→ What the task requires
Your answer should consist solely of the lines from the first line of the data through the line with "Customer support (130, 2292)", each reproduced exactly.
Given entries Block Start
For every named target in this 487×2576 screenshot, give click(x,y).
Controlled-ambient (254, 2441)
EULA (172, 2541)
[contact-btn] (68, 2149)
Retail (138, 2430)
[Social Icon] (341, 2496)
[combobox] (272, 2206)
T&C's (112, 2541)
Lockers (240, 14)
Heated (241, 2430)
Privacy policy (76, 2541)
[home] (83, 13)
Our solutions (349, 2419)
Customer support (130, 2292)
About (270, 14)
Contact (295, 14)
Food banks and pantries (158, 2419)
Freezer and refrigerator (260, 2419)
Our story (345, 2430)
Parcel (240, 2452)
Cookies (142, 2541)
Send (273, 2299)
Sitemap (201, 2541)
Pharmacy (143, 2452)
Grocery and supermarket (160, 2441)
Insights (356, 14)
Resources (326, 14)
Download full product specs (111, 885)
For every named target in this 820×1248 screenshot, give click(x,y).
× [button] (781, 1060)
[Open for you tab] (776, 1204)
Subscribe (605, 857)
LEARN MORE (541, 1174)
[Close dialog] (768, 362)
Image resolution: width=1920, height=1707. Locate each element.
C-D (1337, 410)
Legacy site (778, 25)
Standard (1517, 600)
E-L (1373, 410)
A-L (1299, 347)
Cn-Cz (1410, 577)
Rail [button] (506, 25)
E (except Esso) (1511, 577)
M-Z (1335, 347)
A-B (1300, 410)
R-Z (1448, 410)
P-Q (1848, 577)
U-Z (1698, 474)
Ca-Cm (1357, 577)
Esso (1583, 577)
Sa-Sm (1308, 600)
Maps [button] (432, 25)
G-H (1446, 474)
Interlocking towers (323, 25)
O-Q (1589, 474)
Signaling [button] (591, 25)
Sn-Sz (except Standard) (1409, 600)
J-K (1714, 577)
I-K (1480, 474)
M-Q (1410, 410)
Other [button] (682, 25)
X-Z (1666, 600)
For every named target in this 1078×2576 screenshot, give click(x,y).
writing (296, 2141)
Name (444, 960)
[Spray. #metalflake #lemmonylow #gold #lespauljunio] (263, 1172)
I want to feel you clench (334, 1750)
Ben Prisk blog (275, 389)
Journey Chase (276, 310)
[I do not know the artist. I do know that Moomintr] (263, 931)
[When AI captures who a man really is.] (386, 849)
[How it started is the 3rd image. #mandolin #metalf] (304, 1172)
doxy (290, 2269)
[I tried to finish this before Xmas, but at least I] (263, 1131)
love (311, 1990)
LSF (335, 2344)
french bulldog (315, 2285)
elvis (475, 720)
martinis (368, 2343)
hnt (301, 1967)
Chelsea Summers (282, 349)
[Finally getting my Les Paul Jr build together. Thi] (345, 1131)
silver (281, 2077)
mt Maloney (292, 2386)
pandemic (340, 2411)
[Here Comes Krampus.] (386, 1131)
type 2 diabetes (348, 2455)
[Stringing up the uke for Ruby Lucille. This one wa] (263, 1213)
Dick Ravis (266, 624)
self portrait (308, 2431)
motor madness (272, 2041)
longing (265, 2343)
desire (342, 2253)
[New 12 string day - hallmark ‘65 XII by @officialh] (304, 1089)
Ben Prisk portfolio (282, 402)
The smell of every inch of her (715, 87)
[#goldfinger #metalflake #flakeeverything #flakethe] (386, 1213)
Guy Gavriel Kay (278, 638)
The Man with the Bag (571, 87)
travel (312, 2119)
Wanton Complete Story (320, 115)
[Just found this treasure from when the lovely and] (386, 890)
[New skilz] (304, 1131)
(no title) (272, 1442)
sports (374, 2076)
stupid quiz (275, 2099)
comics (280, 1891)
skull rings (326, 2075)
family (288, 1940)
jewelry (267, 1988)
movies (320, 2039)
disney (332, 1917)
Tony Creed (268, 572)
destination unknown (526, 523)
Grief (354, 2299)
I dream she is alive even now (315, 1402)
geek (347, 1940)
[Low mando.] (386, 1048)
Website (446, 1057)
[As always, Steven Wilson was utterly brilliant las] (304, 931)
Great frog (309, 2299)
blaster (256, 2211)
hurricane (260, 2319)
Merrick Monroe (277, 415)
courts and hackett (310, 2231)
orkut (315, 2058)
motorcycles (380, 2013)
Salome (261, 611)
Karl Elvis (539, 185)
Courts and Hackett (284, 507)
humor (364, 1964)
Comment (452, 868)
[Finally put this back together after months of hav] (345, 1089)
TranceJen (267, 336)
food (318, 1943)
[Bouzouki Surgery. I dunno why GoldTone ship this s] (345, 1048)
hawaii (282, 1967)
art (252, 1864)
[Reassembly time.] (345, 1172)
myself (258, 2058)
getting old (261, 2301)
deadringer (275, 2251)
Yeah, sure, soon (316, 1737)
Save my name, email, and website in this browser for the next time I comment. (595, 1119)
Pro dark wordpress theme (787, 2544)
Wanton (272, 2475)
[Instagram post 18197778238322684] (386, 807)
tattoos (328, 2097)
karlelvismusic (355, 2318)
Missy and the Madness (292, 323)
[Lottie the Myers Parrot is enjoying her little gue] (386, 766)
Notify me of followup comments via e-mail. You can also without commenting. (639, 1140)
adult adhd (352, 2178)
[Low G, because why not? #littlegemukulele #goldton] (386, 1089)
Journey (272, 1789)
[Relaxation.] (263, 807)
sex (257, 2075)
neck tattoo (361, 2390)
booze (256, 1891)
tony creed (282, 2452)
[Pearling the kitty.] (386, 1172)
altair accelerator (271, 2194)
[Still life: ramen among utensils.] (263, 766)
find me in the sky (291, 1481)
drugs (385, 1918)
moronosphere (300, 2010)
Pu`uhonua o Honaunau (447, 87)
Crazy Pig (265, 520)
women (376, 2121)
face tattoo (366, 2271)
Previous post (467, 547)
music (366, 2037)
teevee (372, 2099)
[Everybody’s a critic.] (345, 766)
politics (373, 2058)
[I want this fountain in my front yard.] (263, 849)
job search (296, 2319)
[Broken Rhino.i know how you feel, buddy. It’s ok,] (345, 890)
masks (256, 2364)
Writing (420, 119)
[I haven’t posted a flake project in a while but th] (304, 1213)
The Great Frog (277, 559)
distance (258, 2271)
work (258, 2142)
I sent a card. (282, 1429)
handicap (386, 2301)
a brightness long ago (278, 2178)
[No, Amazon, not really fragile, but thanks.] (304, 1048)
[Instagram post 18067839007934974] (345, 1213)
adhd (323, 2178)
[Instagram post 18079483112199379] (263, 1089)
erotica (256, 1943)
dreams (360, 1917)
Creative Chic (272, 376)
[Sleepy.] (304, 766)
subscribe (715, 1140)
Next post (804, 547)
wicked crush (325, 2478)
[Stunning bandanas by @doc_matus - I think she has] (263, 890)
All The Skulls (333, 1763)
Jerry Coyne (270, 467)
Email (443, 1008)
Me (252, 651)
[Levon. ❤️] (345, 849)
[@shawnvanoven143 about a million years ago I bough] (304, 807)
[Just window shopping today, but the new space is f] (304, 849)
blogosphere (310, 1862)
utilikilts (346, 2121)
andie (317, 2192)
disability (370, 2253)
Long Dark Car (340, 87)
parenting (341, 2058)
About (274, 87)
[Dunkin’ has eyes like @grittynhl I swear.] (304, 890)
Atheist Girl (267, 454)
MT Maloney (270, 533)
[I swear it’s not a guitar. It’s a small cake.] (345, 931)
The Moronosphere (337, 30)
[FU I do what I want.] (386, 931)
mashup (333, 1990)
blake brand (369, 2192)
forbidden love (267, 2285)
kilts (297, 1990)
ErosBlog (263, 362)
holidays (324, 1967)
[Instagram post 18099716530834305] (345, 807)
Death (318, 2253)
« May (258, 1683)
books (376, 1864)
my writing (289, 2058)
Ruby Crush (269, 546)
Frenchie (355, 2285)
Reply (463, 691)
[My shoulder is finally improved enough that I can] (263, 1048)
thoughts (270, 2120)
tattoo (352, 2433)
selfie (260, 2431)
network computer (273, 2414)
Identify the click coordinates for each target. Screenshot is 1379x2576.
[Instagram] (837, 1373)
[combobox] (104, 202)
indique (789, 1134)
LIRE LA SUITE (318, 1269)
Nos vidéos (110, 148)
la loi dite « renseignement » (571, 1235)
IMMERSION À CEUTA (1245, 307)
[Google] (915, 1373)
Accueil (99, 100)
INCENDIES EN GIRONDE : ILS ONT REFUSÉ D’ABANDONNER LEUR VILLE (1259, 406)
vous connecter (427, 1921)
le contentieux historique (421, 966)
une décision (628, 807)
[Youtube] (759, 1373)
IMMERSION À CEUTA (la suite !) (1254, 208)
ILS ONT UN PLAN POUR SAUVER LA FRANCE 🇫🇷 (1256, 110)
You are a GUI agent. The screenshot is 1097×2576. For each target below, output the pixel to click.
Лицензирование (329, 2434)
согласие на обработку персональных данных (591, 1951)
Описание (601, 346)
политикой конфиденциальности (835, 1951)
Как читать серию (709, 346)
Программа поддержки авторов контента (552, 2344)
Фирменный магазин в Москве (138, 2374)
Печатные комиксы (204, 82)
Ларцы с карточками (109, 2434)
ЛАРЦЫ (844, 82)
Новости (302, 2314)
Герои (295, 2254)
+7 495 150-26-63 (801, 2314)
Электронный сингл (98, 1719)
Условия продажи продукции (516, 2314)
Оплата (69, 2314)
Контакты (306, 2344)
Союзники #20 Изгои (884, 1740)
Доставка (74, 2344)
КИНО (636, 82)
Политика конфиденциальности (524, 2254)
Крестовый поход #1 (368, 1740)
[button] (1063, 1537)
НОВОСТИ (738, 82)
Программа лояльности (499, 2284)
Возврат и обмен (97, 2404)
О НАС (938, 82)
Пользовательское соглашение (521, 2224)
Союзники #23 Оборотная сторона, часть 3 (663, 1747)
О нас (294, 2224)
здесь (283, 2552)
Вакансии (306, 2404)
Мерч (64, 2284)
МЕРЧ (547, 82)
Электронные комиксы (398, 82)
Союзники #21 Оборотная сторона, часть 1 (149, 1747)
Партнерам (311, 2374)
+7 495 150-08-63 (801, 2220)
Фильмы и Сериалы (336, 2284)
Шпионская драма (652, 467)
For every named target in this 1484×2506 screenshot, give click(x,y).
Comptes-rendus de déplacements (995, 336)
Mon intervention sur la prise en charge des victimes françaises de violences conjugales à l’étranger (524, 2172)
Given entries Block End
→ Exercise response
For every named target in this 487×2576 screenshot, give click(x,y).
Controlled-ambient (254, 2441)
EULA (172, 2541)
[contact-btn] (68, 2149)
Retail (138, 2430)
[Social Icon] (341, 2496)
[combobox] (272, 2206)
T&C's (112, 2541)
Lockers (240, 14)
Heated (241, 2430)
Privacy policy (76, 2541)
[home] (83, 13)
Our solutions (349, 2419)
Customer support (130, 2292)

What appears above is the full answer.